During his interview on Fox News, Rittenhouse told Tucker Carlson that Whoopi Goldberg is “on the list” of celebrities he’d sue because she said “To me, it’s murder” on The View after his acquittal. But First Amendment lawyer Ken White tweeted that such a suit would be “very frivolous” because the phrase “to me” clearly couches her words as opinion.
“That is absolutely protected by the First Amendment,” tweeted White, better known by his online nom de plume Popehat. “It’s not, by any stretch of the imagination, a provably false statement of fact, as opposed to rhetoric, commentary, and opinion.”
Just like Epner, White noted that Goldberg isn’t claiming any “secret facts or evidence.”

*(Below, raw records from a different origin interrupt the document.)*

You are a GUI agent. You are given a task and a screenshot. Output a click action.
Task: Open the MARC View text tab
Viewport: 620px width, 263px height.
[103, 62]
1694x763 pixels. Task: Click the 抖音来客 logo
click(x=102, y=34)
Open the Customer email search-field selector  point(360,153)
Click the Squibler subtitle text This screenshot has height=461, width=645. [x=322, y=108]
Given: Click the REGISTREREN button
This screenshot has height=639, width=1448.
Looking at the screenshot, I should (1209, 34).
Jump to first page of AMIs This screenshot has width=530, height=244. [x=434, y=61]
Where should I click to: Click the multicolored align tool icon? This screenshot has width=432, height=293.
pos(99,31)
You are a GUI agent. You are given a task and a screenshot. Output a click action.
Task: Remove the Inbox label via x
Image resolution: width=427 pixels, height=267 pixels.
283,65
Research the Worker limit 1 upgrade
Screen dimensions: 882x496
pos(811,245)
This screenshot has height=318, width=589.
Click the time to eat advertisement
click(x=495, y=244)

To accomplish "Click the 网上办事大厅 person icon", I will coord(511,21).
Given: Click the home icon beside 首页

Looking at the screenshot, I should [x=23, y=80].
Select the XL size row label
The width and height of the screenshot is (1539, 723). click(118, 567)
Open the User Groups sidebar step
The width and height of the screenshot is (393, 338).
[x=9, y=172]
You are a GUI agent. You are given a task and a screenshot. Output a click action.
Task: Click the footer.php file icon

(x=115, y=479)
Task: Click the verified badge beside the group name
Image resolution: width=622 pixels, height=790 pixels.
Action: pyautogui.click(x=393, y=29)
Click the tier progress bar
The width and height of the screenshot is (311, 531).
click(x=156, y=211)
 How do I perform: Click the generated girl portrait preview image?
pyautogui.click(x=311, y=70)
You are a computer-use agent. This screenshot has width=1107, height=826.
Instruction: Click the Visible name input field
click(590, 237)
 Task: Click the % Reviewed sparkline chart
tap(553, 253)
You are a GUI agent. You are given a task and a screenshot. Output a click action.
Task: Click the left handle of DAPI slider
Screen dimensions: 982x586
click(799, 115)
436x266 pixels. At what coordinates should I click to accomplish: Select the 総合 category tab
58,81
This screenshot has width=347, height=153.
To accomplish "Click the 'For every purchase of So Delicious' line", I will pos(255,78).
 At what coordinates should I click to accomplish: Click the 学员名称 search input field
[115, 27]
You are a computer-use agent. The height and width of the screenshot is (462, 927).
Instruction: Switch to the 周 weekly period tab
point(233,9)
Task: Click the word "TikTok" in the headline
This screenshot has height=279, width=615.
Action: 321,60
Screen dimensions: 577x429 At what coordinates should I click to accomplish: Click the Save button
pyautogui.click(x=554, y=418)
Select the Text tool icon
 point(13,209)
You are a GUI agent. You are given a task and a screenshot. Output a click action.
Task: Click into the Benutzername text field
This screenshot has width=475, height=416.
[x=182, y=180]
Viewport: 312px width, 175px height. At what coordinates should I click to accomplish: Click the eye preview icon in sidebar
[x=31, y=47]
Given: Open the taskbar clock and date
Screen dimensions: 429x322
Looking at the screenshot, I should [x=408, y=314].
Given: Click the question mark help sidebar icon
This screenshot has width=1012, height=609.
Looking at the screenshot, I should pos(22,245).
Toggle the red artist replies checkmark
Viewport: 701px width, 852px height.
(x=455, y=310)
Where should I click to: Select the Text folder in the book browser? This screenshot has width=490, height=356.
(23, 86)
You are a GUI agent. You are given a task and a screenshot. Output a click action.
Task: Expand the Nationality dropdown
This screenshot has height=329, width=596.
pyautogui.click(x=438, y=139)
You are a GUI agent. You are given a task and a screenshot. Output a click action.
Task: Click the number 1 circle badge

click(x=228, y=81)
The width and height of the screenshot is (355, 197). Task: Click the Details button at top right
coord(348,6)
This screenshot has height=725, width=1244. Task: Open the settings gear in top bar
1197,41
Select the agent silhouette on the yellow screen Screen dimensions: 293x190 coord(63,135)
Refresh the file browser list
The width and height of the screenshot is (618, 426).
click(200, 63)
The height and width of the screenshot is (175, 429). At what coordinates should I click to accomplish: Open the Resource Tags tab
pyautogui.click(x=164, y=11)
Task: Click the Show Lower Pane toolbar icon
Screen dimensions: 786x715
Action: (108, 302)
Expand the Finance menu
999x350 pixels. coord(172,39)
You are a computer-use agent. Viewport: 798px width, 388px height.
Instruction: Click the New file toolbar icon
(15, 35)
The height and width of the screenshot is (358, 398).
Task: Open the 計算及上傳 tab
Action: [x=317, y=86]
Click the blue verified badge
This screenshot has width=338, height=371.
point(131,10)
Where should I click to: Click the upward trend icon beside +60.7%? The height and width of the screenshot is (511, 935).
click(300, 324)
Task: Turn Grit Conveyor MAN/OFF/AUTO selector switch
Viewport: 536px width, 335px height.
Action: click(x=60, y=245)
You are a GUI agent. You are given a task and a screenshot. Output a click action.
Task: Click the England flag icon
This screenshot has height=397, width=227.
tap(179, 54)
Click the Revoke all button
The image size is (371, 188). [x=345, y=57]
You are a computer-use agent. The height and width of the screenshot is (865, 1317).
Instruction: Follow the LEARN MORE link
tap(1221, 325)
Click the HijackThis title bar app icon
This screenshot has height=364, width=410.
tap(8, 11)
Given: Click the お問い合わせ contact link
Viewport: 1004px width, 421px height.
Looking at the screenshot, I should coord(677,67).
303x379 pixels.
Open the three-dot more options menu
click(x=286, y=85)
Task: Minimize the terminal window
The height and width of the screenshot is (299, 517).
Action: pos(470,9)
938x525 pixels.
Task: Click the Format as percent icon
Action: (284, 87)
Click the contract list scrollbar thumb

According to Fox News, Rittenhouse retained former Covington Catholic student Nicholas Sandmann’s lawyer Todd McMurtry, who filed a blizzard of lawsuits against The Washington Post, The New York Times, CNN, NBC, and other news organizations and public figures. Some settled. Rittenhouse reportedly envisions a similar legal blitz, anticipating “at least 10” lawsuits, with Facebook CEO Mark Zuckerberg as a reported “top” target.
McMurtry did not immediately respond to Law&Crime’s email requesting comment.
Sandmann’s lawsuits met with some success in confidential settlements, even if experts dispute to what extent the secret deals could be called clear wins. At least two attorneys and legal commenters previously suggested Sandmann may have garnered “nuisance” fees, the legal term for a nominal payment meant to avoid the cost of litigation.